The ACLU Reproductive Freedom Project proposed an analytic framework for assessing refusal clauses and contains the following guidelines:
1. Does the refusal place burdens on people who do not share the beliefs that motivate the refusal? The more the burdens fall on such people, the less acceptable any claimed right to refuse.
2. Is the objector a sectarian institution engaged in religious practices, or is it an entity-whether religiously affiliated or not-operating in a public, secular setting? The more public and secular the setting, the less acceptable the institution's claimed right to refuse.
As these guidelines suggest, entities operating in the public world ought to play by public rules, whereas churches, temples, mosques, and other institutions whose purpose is to practice and teach religious doctrine ought in general to be free of the requirements of law repugnant to their beliefs.
In the reproductive health context, it is often possible to accommodate individual-as opposed to institutional-refusals to provide certain health services without imposing inappropriate burdens on others. There should be limits, however, even to an individual health professional's right to refuse. In particular, no health care professional should be exempt from providing complete and accurate medical information, from making appropriate referrals, or from providing urgent care.
Using this analysis, the rights of individual healthcare providers can be balanced with the rights of individual patients. In rural or otherwise isolated or medically underserved areas, there may be no alternate source of care. In cases where there is such a direct conflict and there is no alternative that does not unreasonably burden the patient, the medical needs of the patient should prevail.
Conclusion
The continuing trends of health system mergers, increased federal funding to sectarian institutions, and proliferation of refusal clauses pose a very real threat to public health and the rights of both patients and providers.

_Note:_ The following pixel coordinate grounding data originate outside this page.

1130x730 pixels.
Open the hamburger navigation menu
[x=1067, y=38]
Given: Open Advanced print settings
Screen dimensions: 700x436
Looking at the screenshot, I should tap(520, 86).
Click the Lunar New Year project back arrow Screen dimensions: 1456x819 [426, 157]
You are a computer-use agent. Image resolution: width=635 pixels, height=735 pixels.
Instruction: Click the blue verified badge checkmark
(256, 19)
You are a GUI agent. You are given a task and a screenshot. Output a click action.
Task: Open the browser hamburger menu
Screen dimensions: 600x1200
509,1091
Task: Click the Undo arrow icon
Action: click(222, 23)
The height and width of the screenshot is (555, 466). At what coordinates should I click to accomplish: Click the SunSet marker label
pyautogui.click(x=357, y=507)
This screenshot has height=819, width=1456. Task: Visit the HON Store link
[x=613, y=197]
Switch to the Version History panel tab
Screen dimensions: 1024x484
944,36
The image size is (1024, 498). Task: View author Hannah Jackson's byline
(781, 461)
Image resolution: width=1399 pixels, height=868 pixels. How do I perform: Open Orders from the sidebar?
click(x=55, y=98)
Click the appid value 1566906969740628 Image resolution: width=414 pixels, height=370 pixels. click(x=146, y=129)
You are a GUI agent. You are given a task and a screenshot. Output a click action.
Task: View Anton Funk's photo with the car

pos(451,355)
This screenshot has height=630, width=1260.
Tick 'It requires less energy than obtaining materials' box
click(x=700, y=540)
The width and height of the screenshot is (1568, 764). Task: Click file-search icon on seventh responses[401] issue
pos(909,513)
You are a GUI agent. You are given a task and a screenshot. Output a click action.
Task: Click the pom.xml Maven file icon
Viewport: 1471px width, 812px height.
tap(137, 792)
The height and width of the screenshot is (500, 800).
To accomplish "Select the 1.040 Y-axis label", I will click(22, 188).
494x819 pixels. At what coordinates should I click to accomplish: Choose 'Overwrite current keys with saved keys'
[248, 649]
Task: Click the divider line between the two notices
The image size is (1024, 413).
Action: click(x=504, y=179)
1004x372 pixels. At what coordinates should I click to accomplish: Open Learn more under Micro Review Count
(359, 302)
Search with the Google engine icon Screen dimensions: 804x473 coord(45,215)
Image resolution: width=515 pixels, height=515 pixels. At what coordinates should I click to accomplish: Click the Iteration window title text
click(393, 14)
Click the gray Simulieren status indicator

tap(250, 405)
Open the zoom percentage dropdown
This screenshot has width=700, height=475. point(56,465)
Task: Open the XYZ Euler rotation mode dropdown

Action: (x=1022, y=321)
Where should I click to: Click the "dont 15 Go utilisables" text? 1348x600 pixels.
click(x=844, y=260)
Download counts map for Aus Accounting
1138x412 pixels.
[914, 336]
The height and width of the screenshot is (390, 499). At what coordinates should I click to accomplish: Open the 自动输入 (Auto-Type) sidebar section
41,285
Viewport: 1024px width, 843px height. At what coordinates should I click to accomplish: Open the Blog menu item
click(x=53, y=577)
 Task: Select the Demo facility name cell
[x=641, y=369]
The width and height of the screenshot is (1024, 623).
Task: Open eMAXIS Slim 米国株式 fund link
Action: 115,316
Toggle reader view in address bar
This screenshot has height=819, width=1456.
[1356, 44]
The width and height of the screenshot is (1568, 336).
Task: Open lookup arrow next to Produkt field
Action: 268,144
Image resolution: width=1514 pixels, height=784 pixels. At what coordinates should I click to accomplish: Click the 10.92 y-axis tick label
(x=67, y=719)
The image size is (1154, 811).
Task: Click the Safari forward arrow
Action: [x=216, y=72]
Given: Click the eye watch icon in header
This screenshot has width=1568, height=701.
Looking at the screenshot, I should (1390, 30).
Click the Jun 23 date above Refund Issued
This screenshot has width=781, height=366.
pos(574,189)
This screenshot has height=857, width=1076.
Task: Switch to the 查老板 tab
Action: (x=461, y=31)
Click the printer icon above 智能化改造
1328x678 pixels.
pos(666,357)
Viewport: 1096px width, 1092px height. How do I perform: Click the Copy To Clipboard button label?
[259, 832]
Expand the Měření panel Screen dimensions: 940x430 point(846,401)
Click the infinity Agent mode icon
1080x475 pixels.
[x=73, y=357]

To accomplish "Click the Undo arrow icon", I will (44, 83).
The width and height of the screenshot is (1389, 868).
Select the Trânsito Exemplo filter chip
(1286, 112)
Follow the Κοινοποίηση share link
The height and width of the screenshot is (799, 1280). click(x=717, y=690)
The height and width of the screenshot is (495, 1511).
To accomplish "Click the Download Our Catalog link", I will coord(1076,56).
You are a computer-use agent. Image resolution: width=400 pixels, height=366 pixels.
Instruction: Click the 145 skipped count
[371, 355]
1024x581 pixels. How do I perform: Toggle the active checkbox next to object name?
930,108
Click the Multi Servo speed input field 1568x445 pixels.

We recommend adoption of the following principles for assessing the appropriateness of refusal clauses:
l Respect for individual conscience: All patients and providers-those who want to provide a full range of healthcare services and those who do not want to provide certain healthcare services-deserve respect for acts of personal conscience.
l Informed consent: All patients are entitled to full, informed consent that includes all relevant information necessary for them to make good healthcare decisions.
l Priority of the patient: If a conflict exists between the needs of the patient and the beliefs of the healthcare entity or provider and there is no reasonable alternative, the medical needs of the patient must prevail.
Susan Berke Fogel is an attorney in private practice specializing in women's rights and health law and policy for people with low incomes. She is the former legal director of the California Women's Law Center. Lourdes A. Rivera is managing attorney of the Los Angeles office of the National Health Law Program, a national nonprofit law firm working to increase and improve access to quality health care on behalf of people with limited incomes.